American sociologist

Ronald Breiger is an American sociologist and a Regents Professor, a professor of sociology and (by courtesy) government and public policy, an affiliate of the interdisciplinary graduate program in statistics and data science, and an affiliate of the interdisciplinary graduate program in applied mathematics at the University of Arizona. Prior to coming to Arizona he served on the faculties of Harvard University (assistant to associate professor) and Cornell University (professor to Goldwin Smith Professor of Sociology). He is well cited in the fields of social networks, social stratification, mathematical sociology, organizational sociology and cultural sociology and, with Linton Freeman, edited the influential academic journal Social Networks from 1998 to 2006. In 2005 he was the recipient of the Georg Simmel Distinguished Career Award of the International Network for Social Network Analysis,. In 2018 he received the James S. Coleman Distinguished Career Achievement Award of the American Sociological Association (ASA) Section on Mathematical Sociology. In 2020 he was the recipient of the Paul F. Lazarsfeld Award of the ASA Section on Methodology, recognizing a scholar who has made a career of outstanding contributions to methodology in sociology.

==Early life and career==

Ronald Breiger grew up in Englewood, New Jersey. He received his AB Summa cum Laude at Brandeis University in 1970 with a thesis entitled: Value Conceptions in Early American Sociology. In 1975 he received a PhD from Harvard University. His dissertation was on "Dual and Multiple Networks of Social Structure". His committee consisted of Harrison White(chair), Mark Granovetter and Thomas F. Pettigrew.

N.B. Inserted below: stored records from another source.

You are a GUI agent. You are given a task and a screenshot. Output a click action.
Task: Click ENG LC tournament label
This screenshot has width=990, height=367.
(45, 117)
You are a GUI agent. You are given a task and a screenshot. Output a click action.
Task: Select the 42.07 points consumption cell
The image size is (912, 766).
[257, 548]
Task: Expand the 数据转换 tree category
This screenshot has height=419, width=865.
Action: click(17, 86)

In 1985–86, Breiger was a fellow of the Stanford Center for Advanced Study in the Behavioral Sciences and he was named a Fulbright Senior Scholar for 1987–88. He is also a national affiliate of the Stanford Center on Poverty and Inequality.

==Major contributions==
Breiger's primary contributions have been to the field of social network analysis. The most widely cited are, with co-authors Harrison White and Scott A. Boorman, "Social Structure from Multiple Networks. I. Blockmodels of Roles and Positions" published in 1976. and "The Duality of Persons and Groups" published in 1974.

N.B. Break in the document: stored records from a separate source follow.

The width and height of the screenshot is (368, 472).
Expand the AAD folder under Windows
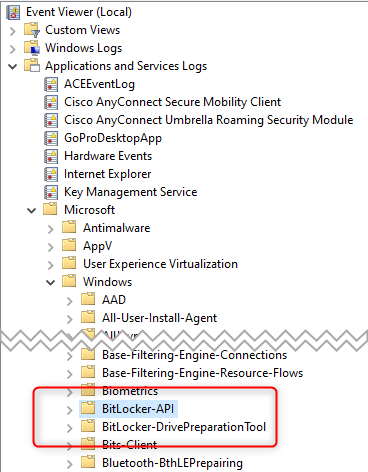tap(69, 301)
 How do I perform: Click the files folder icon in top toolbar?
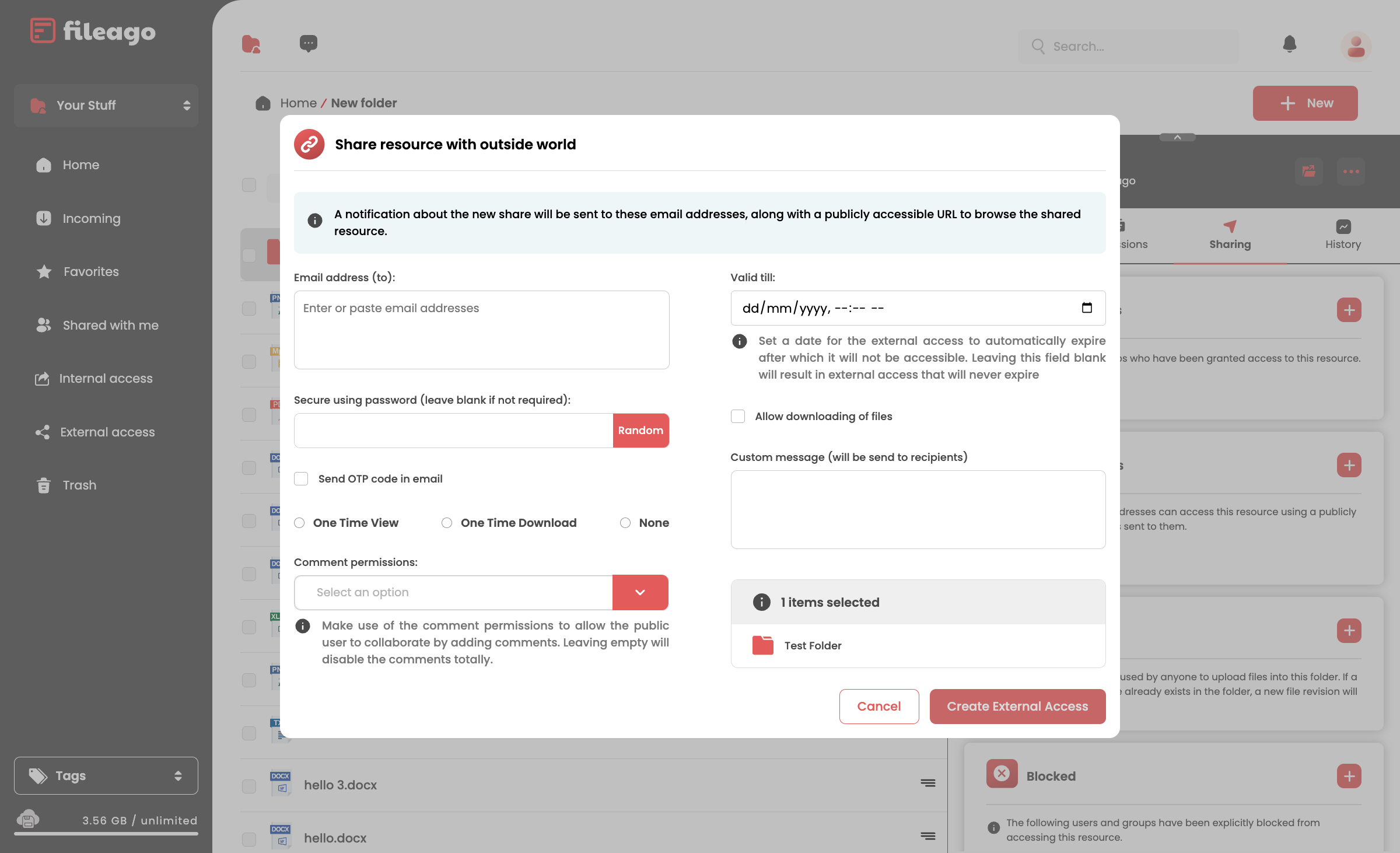pos(251,44)

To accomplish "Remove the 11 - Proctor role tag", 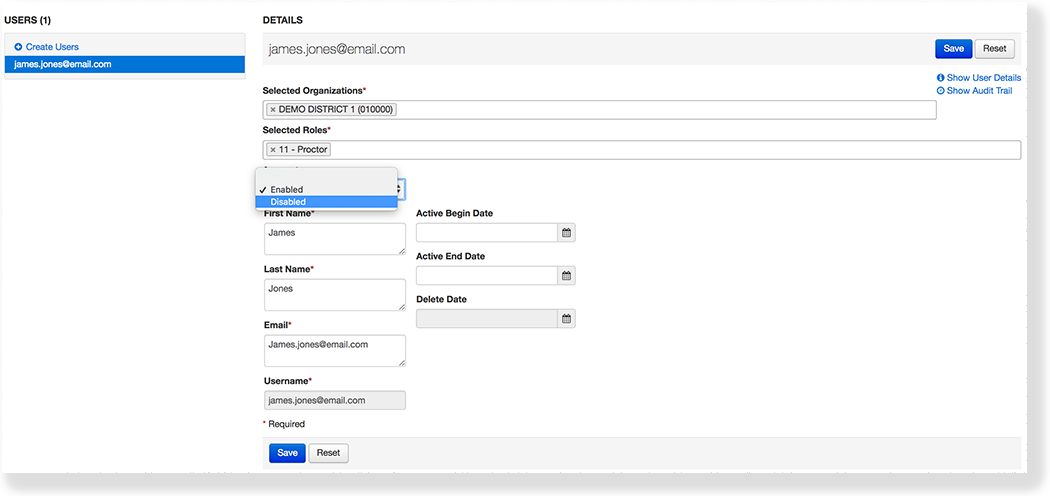I will (273, 150).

Beginning in 2000, Breiger devoted considerable attention to elucidating the mutual implications of social network analysis and the sociology of culture. In recent years, he and colleagues have turned regression analysis and many of its generalizations "inside out" by showing how regression modeling rests on a dual network of profile similarity among the cases.

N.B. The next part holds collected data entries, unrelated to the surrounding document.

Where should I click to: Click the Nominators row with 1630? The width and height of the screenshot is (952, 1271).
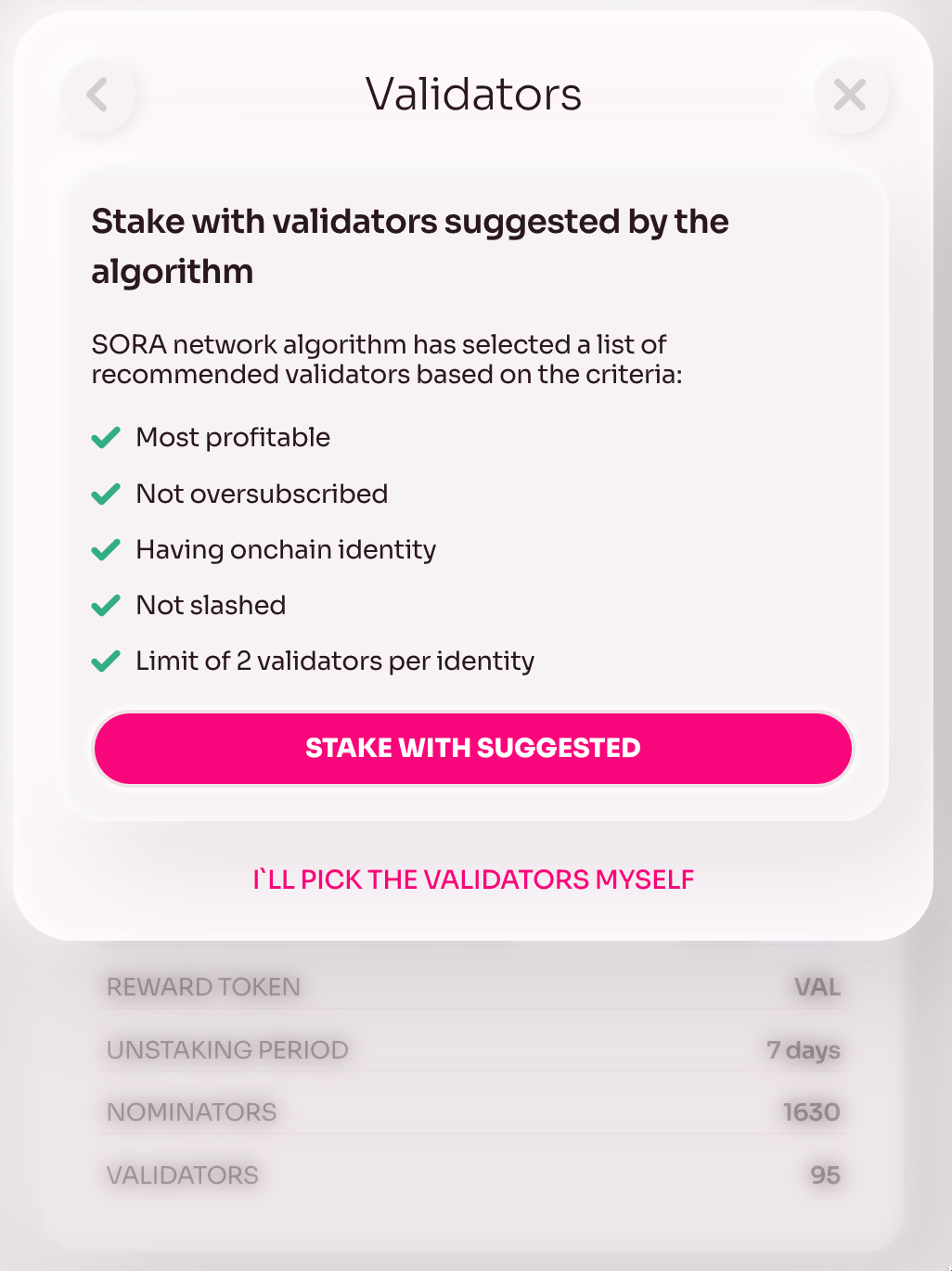point(473,1112)
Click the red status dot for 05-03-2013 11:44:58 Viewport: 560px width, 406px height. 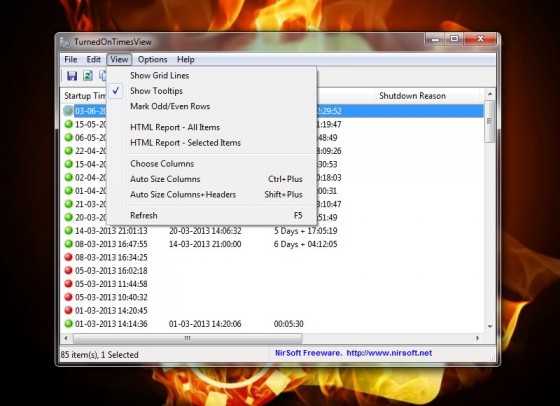(68, 284)
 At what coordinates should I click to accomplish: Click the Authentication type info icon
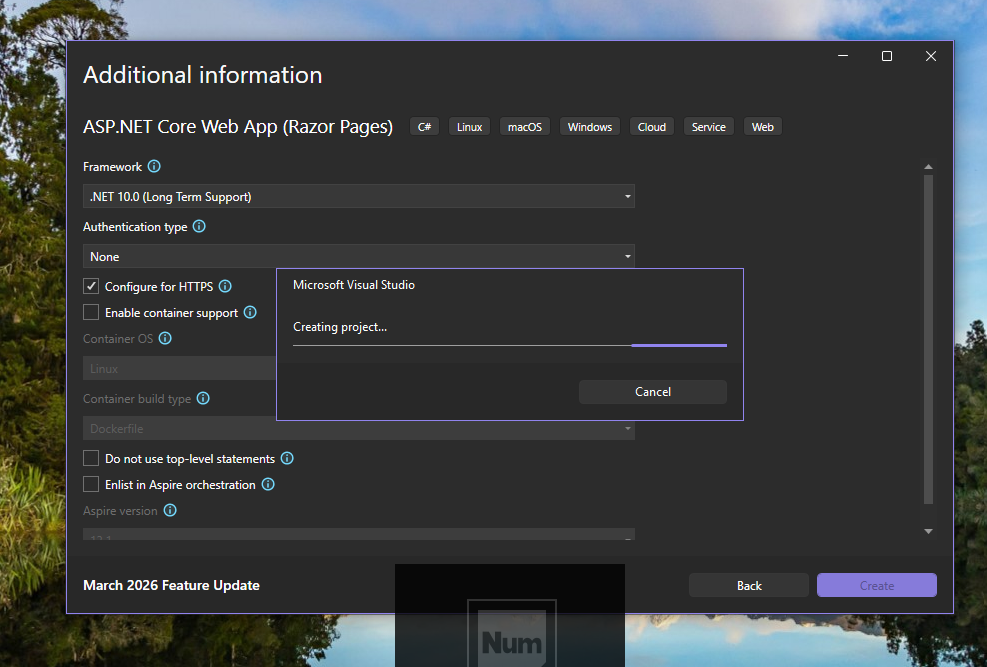coord(199,227)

Breiger has played an important role in applying network analytic techniques to the study of terrorism. For instance, in November 2002, Breiger chaired a workshop on dynamic social network modeling and analysis for the Committee on Human Factors of the National Academy of Sciences convened at the request of the Office of Naval Research. He is also a Research Affiliate with the National Consortium for the Study of Terrorism and Responses to Terrorism, one of the Department of Homeland Security Centers of Excellence.

In 2005 Breiger received the Georg Simmel Distinguished Career Award from the International Network for Social Network Analysis (INSNA). In 2018 he was the recipient of the James S. Coleman Distinguished Career Achievement Award given by the American Sociological Association Section on Mathematical Sociology. In 2020 he was the recipient of the Paul F. Lazarsfeld Award of the ASA Section on Methodology, recognizing a scholar who has made a career of outstanding contributions to methodology in sociology. In 2025, his book Regression Inside Out (with David Melamed and Eric W. Schoon) received the Outstanding Publication Award of the ASA Section on Methodology and the Harrison White Outstanding Book Award of the ASA Section on Mathematical Sociology.